Does anyone know of a Ruby app that will fit a curve to data eg fitting
a curve to:

-10 0
-9 19

This looks like a prime candidate for GNUPlot – which ruby has bindings for.

I think GNUPlot requires the knowledge of the type of fn you are trying
to fit - I want the software to TELL me what sort of fn it is eg for the
data:

-10 0
-9 19
-8 36
-7 51
-6 64
-5 75
-4 84
-3 91
-2 96
-1 99
0 100
1 99
2 96
3 91
4 84
5 75
6 64
7 51
8 36
9 19
10 0

http://www.zunzun.com tells me that the formula for this data is:

y = a( atan(x) ) + b( x2 ) + c( sinh(x) ) + offset

I would like to be able to do this myself with my own (preferably Ruby)
code.

Thanks,

Phil.

Philip R.

Pricom Pty Limited (ACN 003 252 275 ABN 91 003 252 275)
GPO Box 3411
Sydney NSW 2001
Australia
Fax: +61:(0)2-8221-9599
E-mail: [email protected]

philippeqc · December 17, 2007, 2:31am

Whoa, that looks interesting… cant say I know anything to help you,
but I will “bookmark” this thread to see if someone interesting emerges
here

philippeqc · December 17, 2007, 4:48am

Alex F. wrote:

-9 19
I’ve found to have a steeper curve than I cared to climb.
But nothing I know of exactly in Ruby. You might take a look at the
source code for the website you linked to:
CVS Info for project pythonequations

Maybe a fun one for a Ruby Q. sometime?

alex

Well … let’s see:

There’s no such thing as a “universal curve fitting algorithm”, in
the sense that you give it a set of points and it spits out a formula.
The main reason is that given any finite set of points, there are an
infinite number of possible curves that can be drawn through them
exactly. Some of these are fairly well behaved outside the range of the
input points, and some of them exhibit bizarre behavior.
There’s no such thing as a curve-fitting problem in a total vacuum,
without any context whatsoever. In other words, a request to fit a curve
to a set of points is meaningless without knowledge of how you will use
that fit.
Many of the “naive” techniques, like polynomial regression, behave
very badly. By “behave very badly”, I mean “much worse than plotting the
points in Excel and making a wild guess.”

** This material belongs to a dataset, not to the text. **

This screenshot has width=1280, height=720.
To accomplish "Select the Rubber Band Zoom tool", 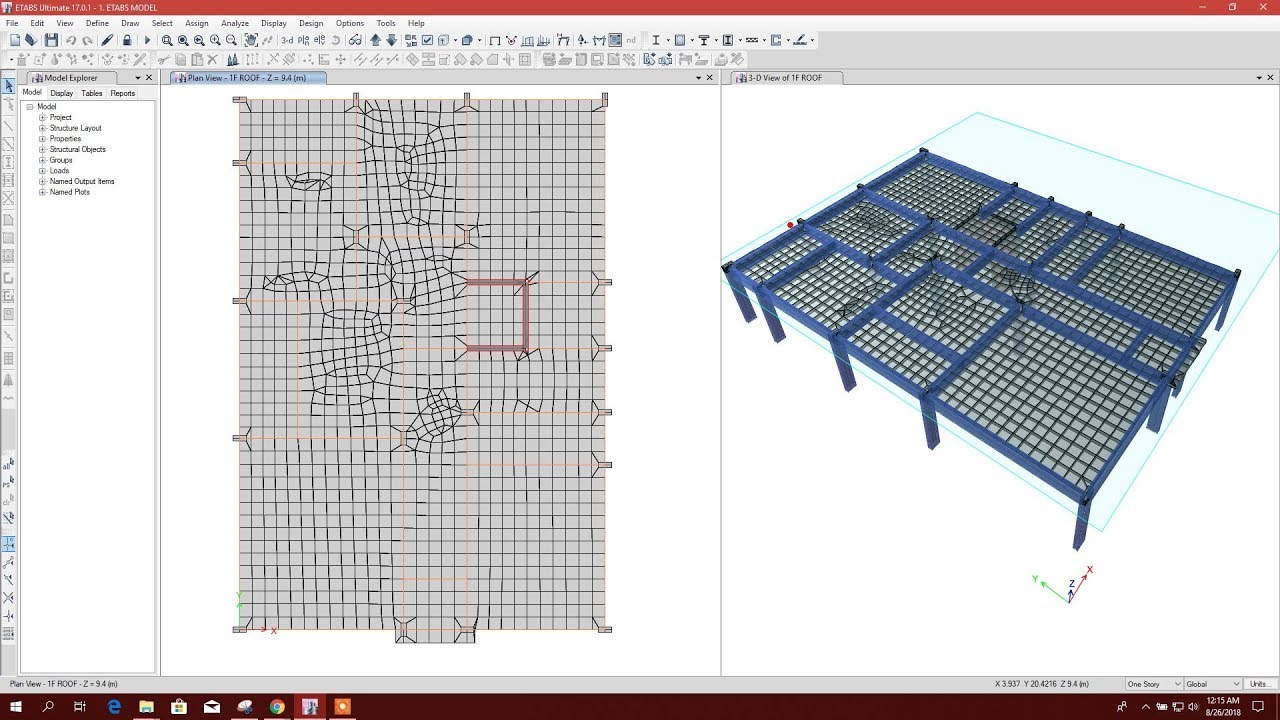I will point(167,40).

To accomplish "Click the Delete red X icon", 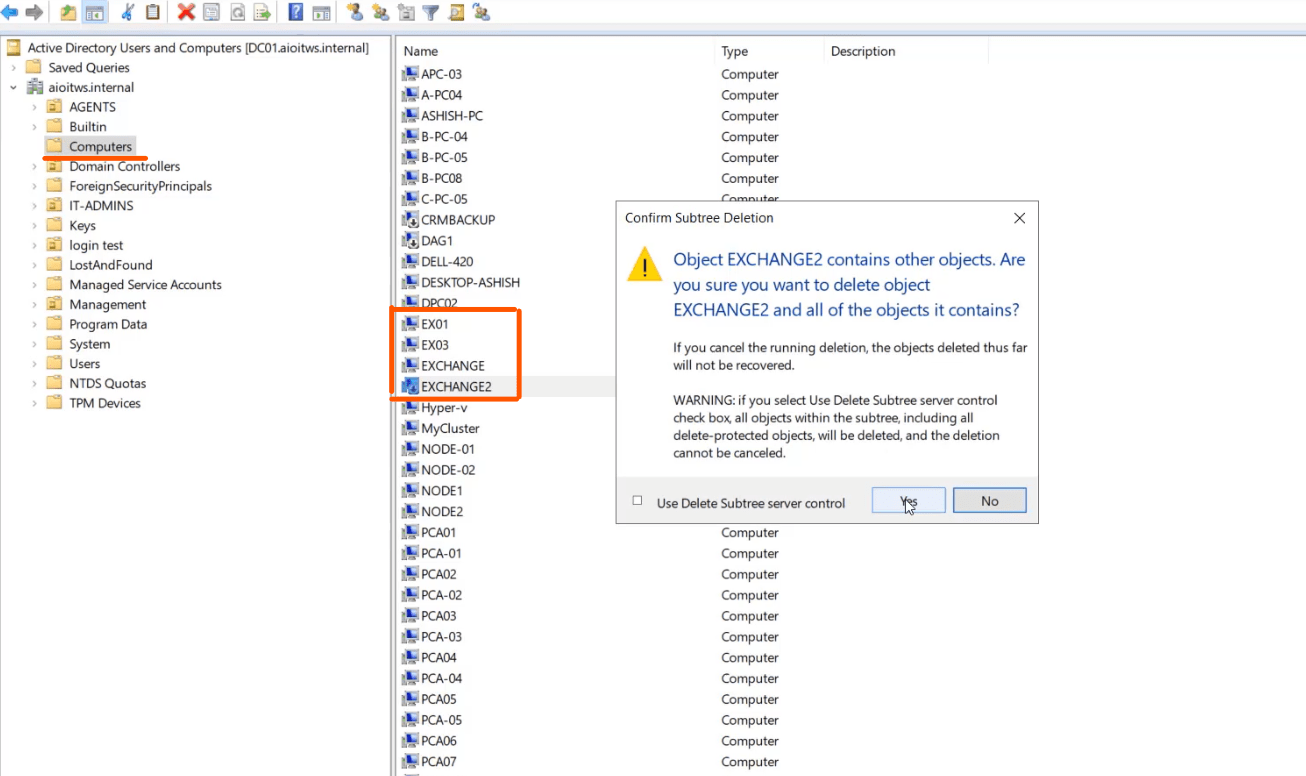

Given all that, I don’t see much hope of finding or writing a Ruby
program to do this. Conversely, if the original poster has a model that
the points should have come from, based on some theory, writing Ruby
code (or R or Python code) to fit the data to the model is easy. Just
about every reasonable fitting algorithm is already coded in R, so if
you just want an answer without all that pesky learning stuff, it’s
probably easier to do it in R.

philippeqc · December 17, 2007, 3:41am

Phil R. wrote:

I think GNUPlot requires the knowledge of the type of fn you are trying
to fit - I want the software to TELL me what sort of fn it is eg for the
data:

You can access the “R” statistical package via Ruby, which seems to have
curve fitting capabilities. But this would involve learning R, which
I’ve found to have a steeper curve than I cared to climb.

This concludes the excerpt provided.